Une intelligence artificielle au secours de l’affaire Grégory

Le logiciel ANB (Analyst’s Notebook) a permis aux enquêteurs de traiter la masse de données accumulées depuis 1984.

Dans une affaire aussi ancienne que celle du petit Grégory, retrouvé mort noyé dans la Vologne le 16 octobre 1984, nulle mémoire d’homme n’est suffisante pour lister les innombrables pièces d’un dossier hors norme, qui obnubile la France depuis trente-trois ans.

C’est avec l’aide d’une intelligence artificielle (IA) que l’enquête a connu un nouveau rebondissement, mercredi 14 juin, avec le placement en garde à vue de trois membres de la famille Villemin.

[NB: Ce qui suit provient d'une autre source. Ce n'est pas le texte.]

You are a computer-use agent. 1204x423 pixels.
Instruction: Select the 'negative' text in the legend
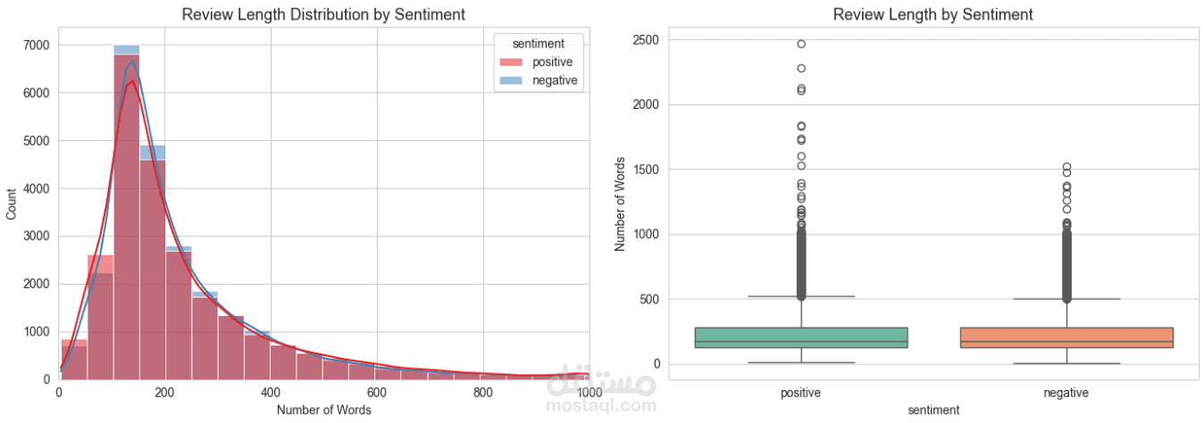(x=555, y=80)
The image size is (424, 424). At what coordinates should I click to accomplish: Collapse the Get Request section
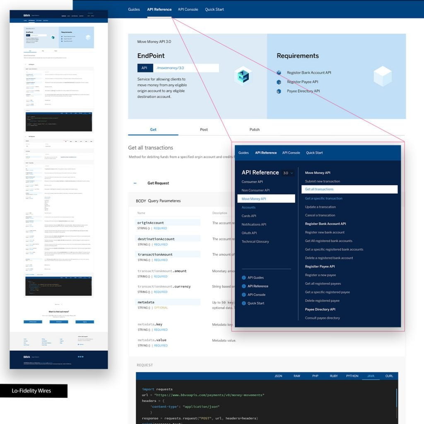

Ce coup de pouce informatique, c’est le logiciel ANB (Analyst’s Notebook) qui l’a fourni. Développé à partir d’une suite de logiciels créés il y a une dizaine d’années par la société I2, rachetée depuis par la société IBM, ANB est utilisé dans la plupart des dossiers d’homicides. Il permet de centraliser l’ensemble des données d’une enquête et de les mettre en regard pour en déterminer les pistes de travail et les hiérarchiser.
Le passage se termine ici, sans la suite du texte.